Methodology and Model Comparison
Using a seismic event dataset, the researchers assessed 16 machine learning algorithms and neural network models for classifying earthquake magnitudes within 30 days. The evaluated models included traditional machine learning methods like logistic regression, decision trees, random forest, and support vector machines, alongside neural network models such as convolutional neural networks (CNNs), recurrent neural networks (RNNs), long short-term memory (LSTMs), and transformers.

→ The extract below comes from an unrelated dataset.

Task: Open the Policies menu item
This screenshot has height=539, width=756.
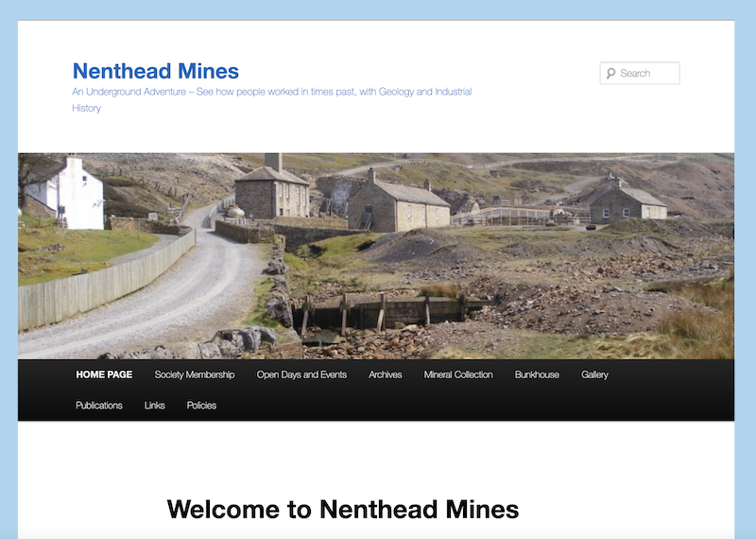Action: [x=201, y=406]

Exploratory data analysis revealed that the random forest model was the most effective, with performance boosted by hyperparameter optimization. Key findings indicated that random forest, extreme gradient boosting (XGBoost), light gradient boosting machine (LightGBM), and multilayer perceptrons (MLP) provided strong predictive capabilities, while recurrent neural networks (RNNs) and long short-term memory (LSTMs) models were effective in processing time-series data. Integrating gated recurrent units (GRUs) with supplementary data sources further improved accuracy.
Statistical analysis included confidence intervals and other performance metrics, such as accuracy, precision, recall, F1-Score, and receiver operating characteristic-area under the curve (ROC-AUC), highlighting random forest, XGBoost, and LightGBM as consistently top performers. Class-specific analysis particularly noted random forest’s high accuracy (0.982) in predicting strong earthquakes.
Feature selection using information gain identified 15 key features that optimized model accuracy to 0.9797. Overall, the authors emphasized the effectiveness of advanced machine learning and neural network techniques in enhancing earthquake prediction and underscored the importance of careful feature selection and model comparison for accurate seismic event classification.
Conclusion
In conclusion, the researchers successfully enhanced earthquake prediction accuracy in Los Angeles using advanced machine learning techniques, particularly through a fine-tuned random forest model. By constructing a robust feature matrix and applying a subset of 15 selected features, the model achieved an impressive accuracy of 97.97% in predicting maximum earthquake magnitudes within 30 days.
However, the study also emphasized the importance of other models, such as LightGBM, XGBoost, and recurrent neural networks, in the overall analysis, highlighting the necessity of comparing different machine-learning approaches.
This research emphasized the critical role of machine learning in improving seismic risk management and preparedness strategies. By providing reliable forecasts, the study contributed valuable insights to the field of seismology, potentially aiding authorities in better disaster response and mitigation efforts in earthquake-prone regions.